Although the rate of business failure has fallen in recent years, the number of businesses that fail within five years of starting up is still too high. It's easy for owners to blame the economy and other outside factors for the failure of their business but are those factors really the greatest risk to small businesses? Should business managers be looking closer to home for the reason their business failed? Are managers who underestimate the importance of marketing and cash flow taking the biggest risk of them all? Jo Russell finds out...
A significant number of businesses fail to understand the risks facing them and do not take the necessary steps to prevent the risk becoming reality. Forewarned is forearmed.
When asked by researchers from the Nottingham University Centre for Risk and Insurance Studies, more than half of small businesses thought reduced demand was their biggest business risk. But separate analysis from Money Advice Direct shows the most common reasons for failure are either marketing related (poor customer targeting, failure to meet needs of customers and lack of market research), or linked to cash flow and cost control.
Reducing risk through marketing
Is there a discrepancy there? Probably not, says Richard Sorsky, director of Money Advice Direct. "Reduced demand is the phone not ringing, and under-demand for your products or services. And that comes down to bad market research," he says. "We call it the 'soap opera syndrome'. People have an idea and think they will set up a business. They know how to make things but nothing about sales or marketing."
Understanding your customers, and also their value, is crucial, agrees Richard Neal whose business, Lancing Press, ran into trouble when it acquired a distressed company with poor quality customers. The company acquired had a poor client base, in that clients generated low margins and were late payers.
"It dragged us down and we lost £45k as a result," Richard admits. "Now, we target clients rather than let them target us. We have account managers who do credit searches on companies we want to deal with. We target those which will be less hassle and more profitable."
Getting a grip on cashflow
The other step forward for Lancing Press has been taking a firm grip on its cash. The company now does cashflow forecasts up to six months in advance, and analyses cashflow and profitability on a weekly basis.
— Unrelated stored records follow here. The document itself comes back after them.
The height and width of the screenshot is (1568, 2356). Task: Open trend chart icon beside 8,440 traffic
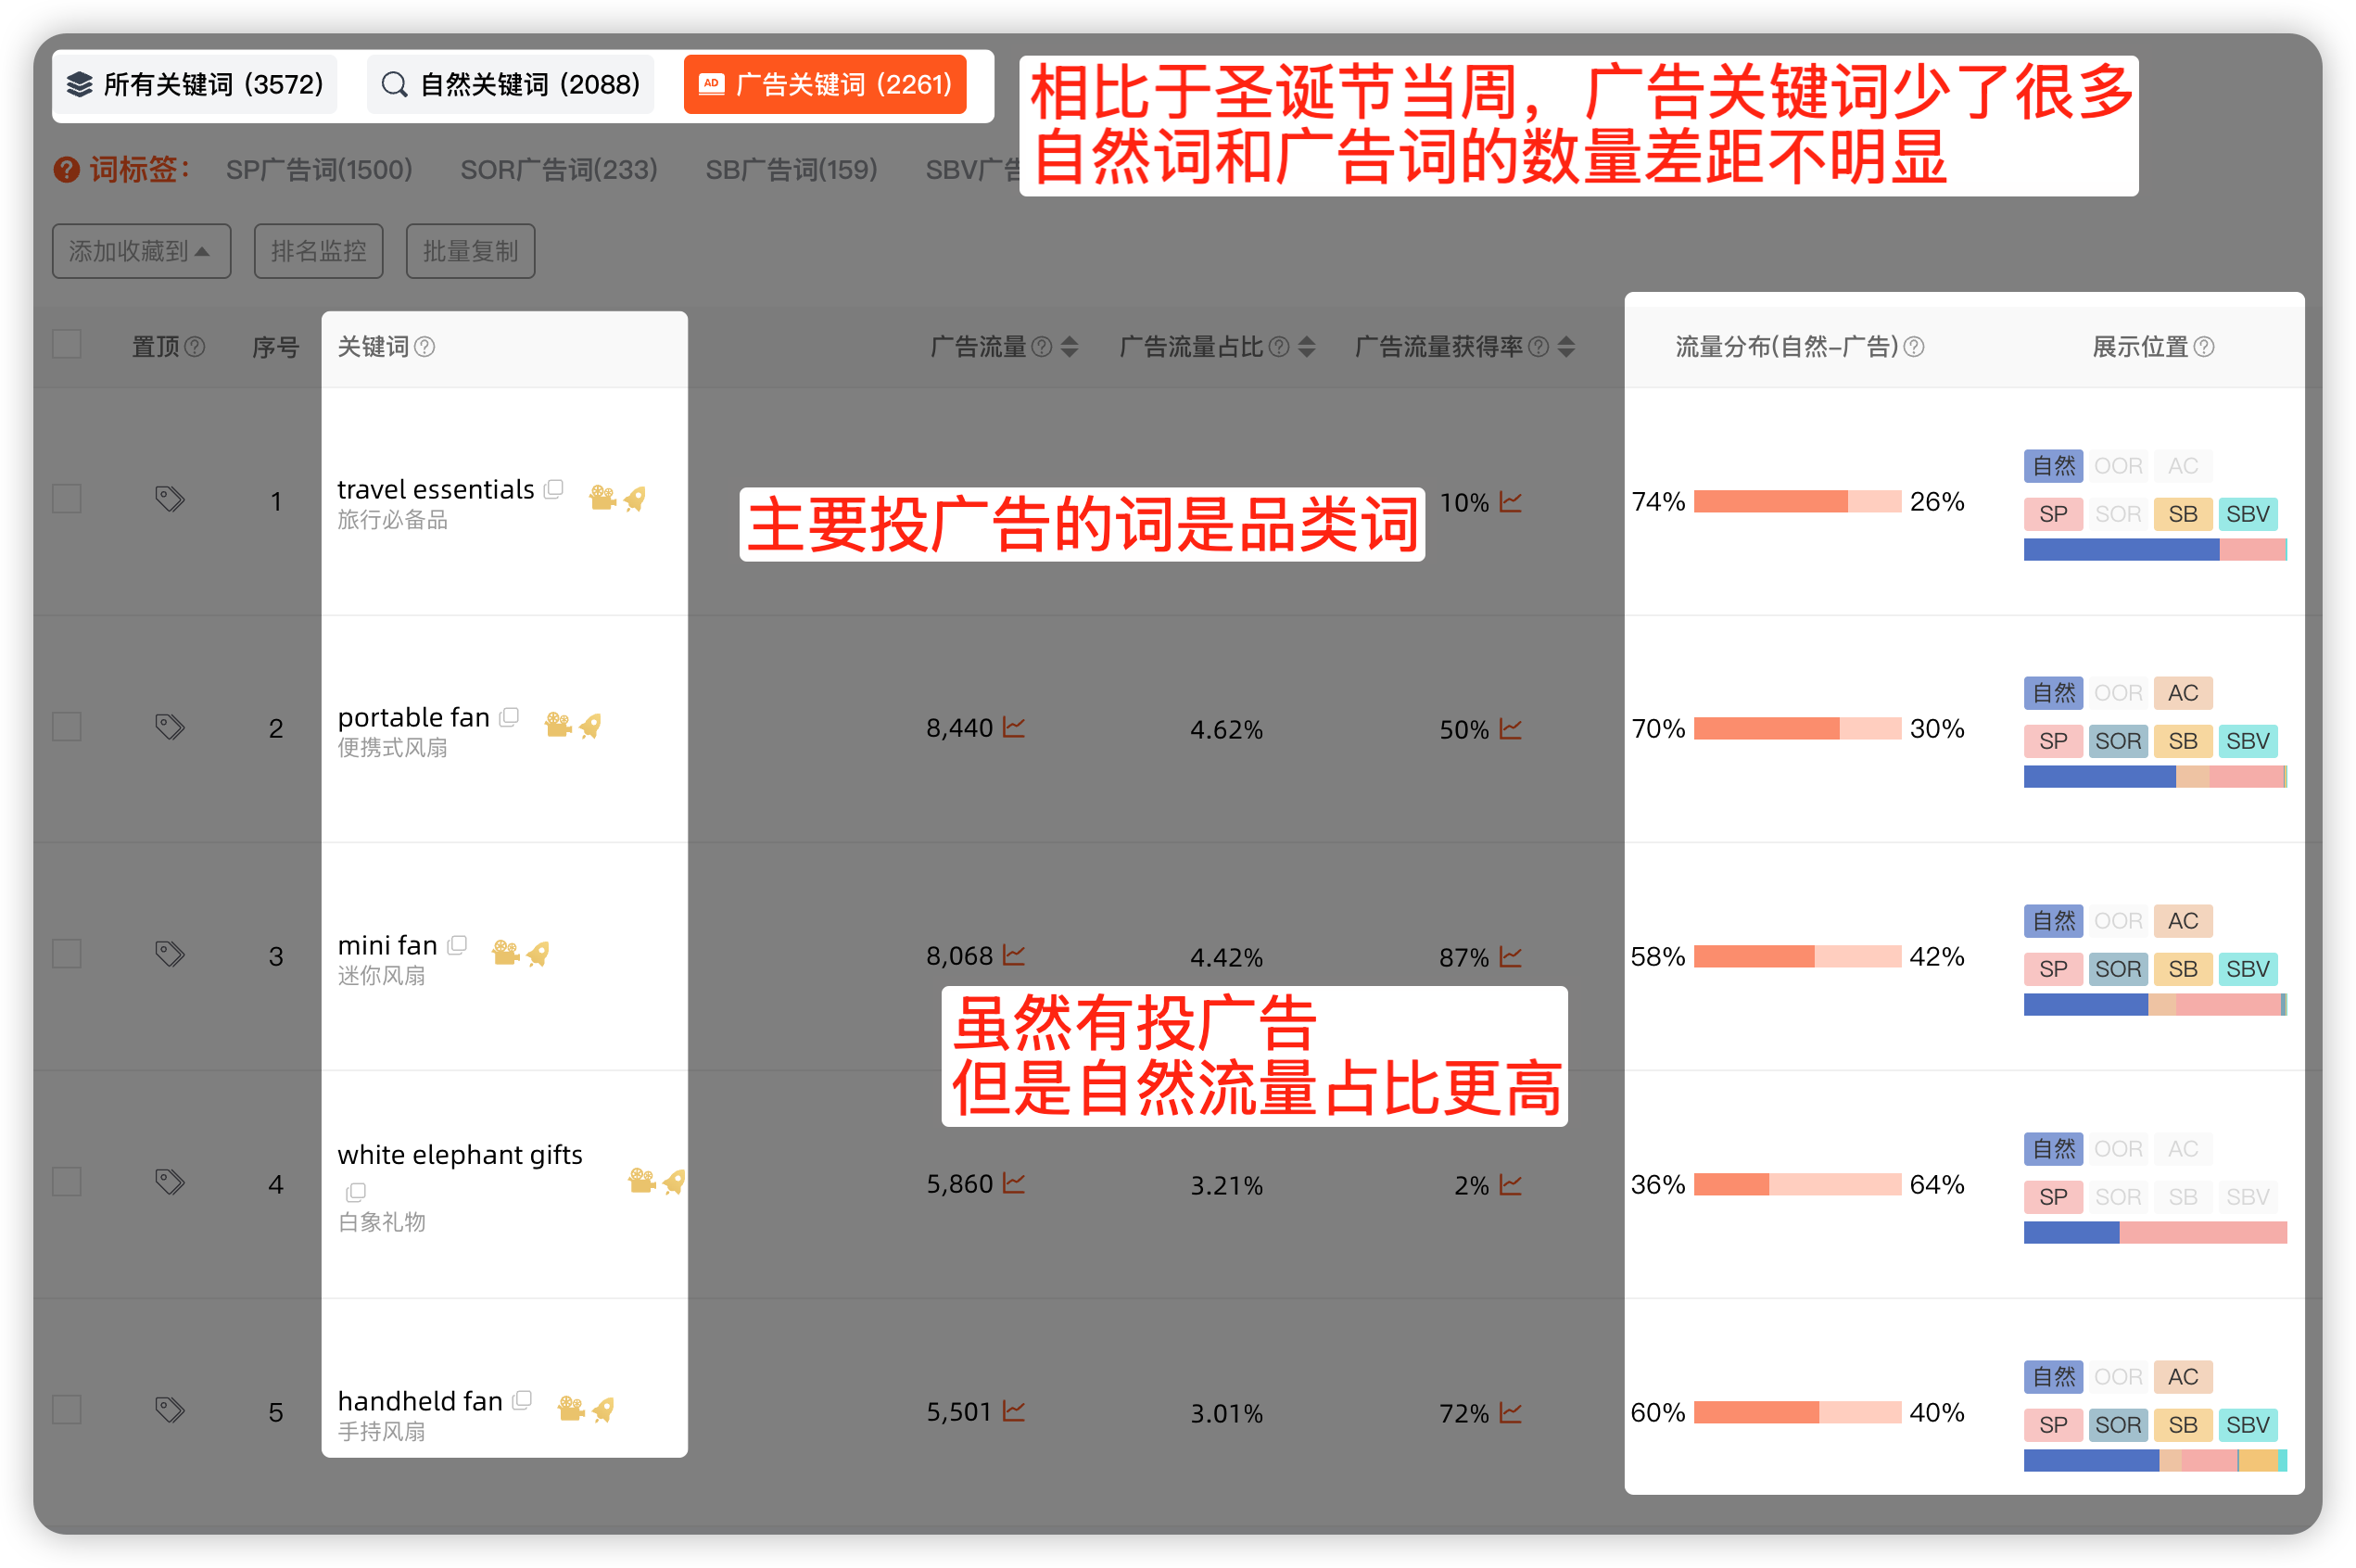[1014, 727]
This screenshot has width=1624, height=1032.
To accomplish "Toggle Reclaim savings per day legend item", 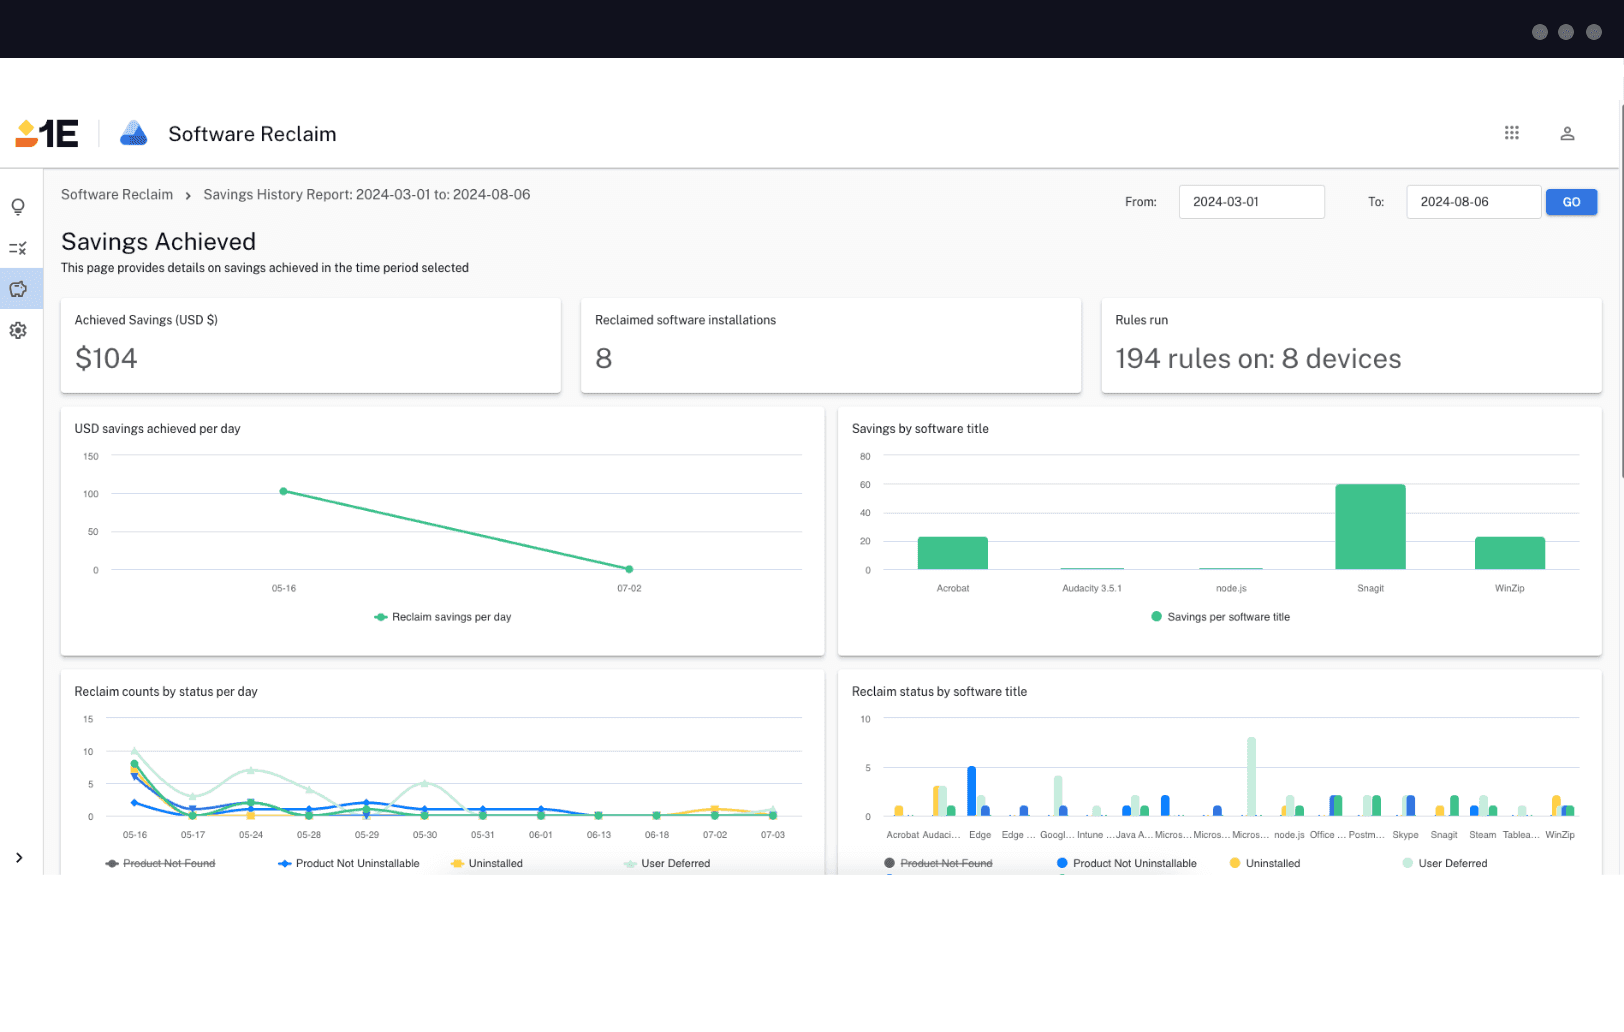I will [442, 617].
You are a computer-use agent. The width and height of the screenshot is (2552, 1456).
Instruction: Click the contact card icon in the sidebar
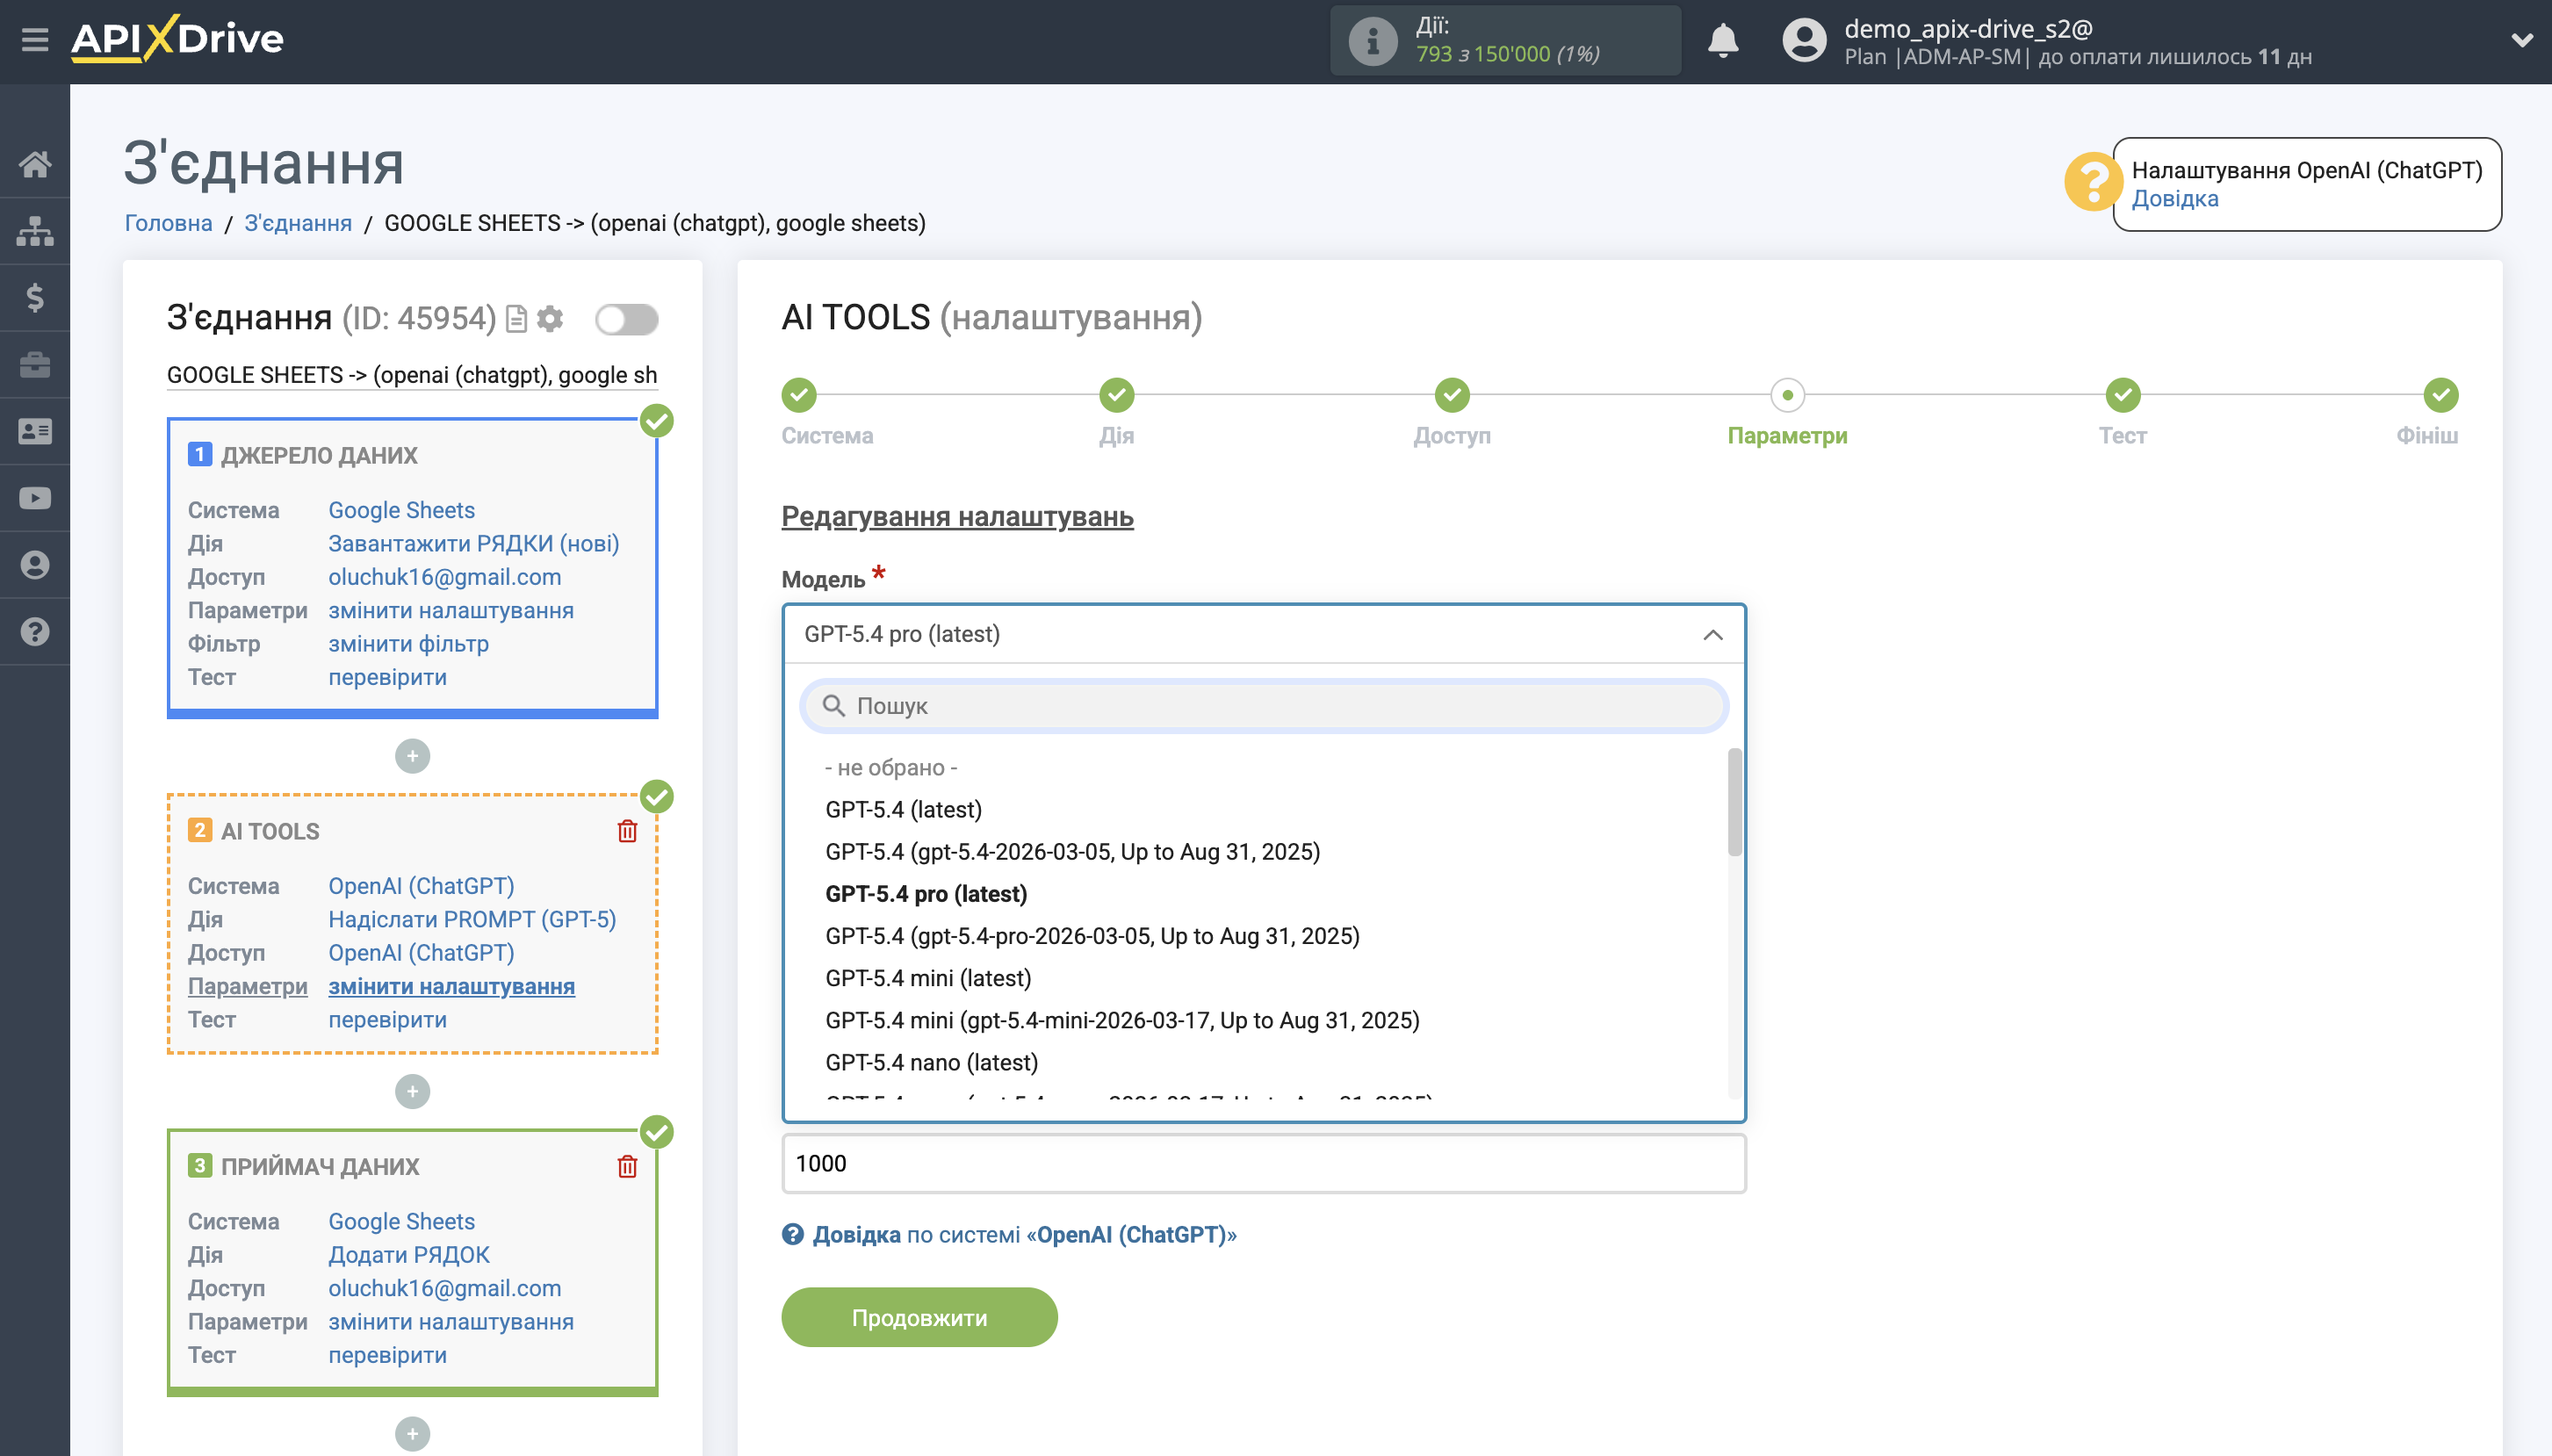[x=36, y=430]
Richard agrees with the Money Advice Direct findings, saying that focusing on these two areas has brought the company back to profitability.
"Ignore the numbers at your peril" is the advice from RSM Tenon's Ian Cadlock. "Many companies have crude reporting type functions, because they don't appreciate their importance. It means they have no idea what is going on in their business at any given moment," he says.
Having a firm grip on the finances will not only help cash flow, but it will also help highlight any problem areas within the business. "You need to be able to identify the core failings in your business, otherwise you are just wetting your finger and seeing which way the wind blows," he adds.
Keeping an eye on the future
Having a keen eye on cash can also help with one of the other significant risks expose themselves to - the inability to pay Crown debts. Richard Sorsky, who advises between 20 and 30 businesses a week, believes that this is one of the biggest problems businesses face.
"People are not putting their tax money to one side,” he says. “They invoice for £1,000 plus VAT, but at the end of the VAT quarter they don't have the money to pay the bill."
Scrimping on staff can also be a risky business. Taking on work yourself that should be left to others is a classic business error and prevents directors from focusing on growing the business.
Cadlock points to bookkeeping as a classic example; "If the directors think that this is something they can accomplish in a working day, they are kidding themselves. Every army needs its cooks and bottle washers," he stresses.
The real risks to small businesses are not all related to events beyond the control of owners and managers. Well-managed finances and sound marketing can go a long way to giving your firm a strong platform for survival, even the toughest of trading conditions.